Draft RUU Cipta Kerja memuat setidaknya 11 Klaster, 79 UU, 15 Bab, dengan 174 Pasal yang akan merampingkan, memangkas dan menghapus puluhan regulasi setingkat UU yang dianggap tumpang tindih dan menghambat kemudahan investasi. Tak heran jika RUU Cipta Kerja ini disebut juga RUU “Sapu Jagat”.
Sejumlah perizinan akan terdampak dengan adanya RUU Cipta Kerja ini, termasuk di dalamnya sektor Pertambangan Mineral dan Batubara (Minerba).
Untuk diketahui, penerimaan negara bukan pajak (PNBP) sektor mineral batubara pada 2020 ditargetkan naik 2,58% dari tahun lalu menjadi Rp44,39 triliun. Target itu lebih rendah dari realisasi PNBP sektor minerba sepanjang 2019 yang mencapai Rp44,93 triliun.
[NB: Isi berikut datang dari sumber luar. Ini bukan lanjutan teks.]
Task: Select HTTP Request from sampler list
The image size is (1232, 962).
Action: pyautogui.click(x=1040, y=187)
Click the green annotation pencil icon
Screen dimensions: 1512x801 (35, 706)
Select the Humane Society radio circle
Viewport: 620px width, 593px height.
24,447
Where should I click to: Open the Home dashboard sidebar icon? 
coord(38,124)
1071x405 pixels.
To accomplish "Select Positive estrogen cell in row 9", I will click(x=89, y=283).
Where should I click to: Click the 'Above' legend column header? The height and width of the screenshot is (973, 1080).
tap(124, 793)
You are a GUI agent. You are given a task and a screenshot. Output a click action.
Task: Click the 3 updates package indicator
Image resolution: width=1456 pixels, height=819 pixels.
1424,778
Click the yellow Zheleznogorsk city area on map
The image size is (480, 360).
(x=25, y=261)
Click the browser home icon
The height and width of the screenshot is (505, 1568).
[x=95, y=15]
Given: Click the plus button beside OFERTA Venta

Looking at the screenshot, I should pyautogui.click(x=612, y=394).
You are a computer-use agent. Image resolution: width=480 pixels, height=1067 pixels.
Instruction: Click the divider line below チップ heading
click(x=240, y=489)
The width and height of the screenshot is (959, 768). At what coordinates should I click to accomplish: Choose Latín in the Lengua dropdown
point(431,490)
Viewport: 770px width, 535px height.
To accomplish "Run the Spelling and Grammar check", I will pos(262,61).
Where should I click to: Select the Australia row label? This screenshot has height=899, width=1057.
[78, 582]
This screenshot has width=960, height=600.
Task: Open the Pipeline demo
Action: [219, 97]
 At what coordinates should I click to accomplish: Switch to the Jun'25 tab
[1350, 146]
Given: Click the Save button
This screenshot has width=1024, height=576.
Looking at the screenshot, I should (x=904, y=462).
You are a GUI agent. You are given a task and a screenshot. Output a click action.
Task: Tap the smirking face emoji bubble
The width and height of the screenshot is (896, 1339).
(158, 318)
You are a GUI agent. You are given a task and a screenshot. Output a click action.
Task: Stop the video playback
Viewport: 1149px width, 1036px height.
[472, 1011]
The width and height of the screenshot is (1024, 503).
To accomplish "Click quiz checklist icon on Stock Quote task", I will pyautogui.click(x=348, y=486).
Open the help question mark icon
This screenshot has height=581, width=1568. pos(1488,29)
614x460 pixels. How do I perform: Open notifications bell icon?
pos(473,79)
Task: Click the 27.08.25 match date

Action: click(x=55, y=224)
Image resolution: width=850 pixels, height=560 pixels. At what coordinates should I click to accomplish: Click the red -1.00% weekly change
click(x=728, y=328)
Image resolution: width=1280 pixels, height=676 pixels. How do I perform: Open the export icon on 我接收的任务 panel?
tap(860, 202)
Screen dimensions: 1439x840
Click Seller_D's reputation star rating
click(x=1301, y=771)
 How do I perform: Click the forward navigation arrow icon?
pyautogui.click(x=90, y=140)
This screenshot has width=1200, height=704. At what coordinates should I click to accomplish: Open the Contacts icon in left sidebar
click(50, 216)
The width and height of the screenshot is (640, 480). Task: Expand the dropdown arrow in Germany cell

Padahal saat ini, harga komoditas batu bara sudah menurun. Sampai sekarang harganya berkisar US$66 per ton. Dalam kondisi itu, produksi batu bara dianggap masih belum sesuai harapan.
Rencana Kerja dan Anggaran Perusahaan (RKAP) pun dirancang 550 juta ton. Lebih tinggi dari yang ditetapkan badan anggaran yang memasang target 530 juta ton, dengan asumsi harga batu bara acuan (hba) US$90 per ton (kurs Rp14.000).
Direktur Jenderal Mineral dan Batu Bara Kementerian Energi dan Sumber Daya Mineral (ESDM) berencana merevisi peningkatan produksi jika harga membaik pada pertengahan tahun.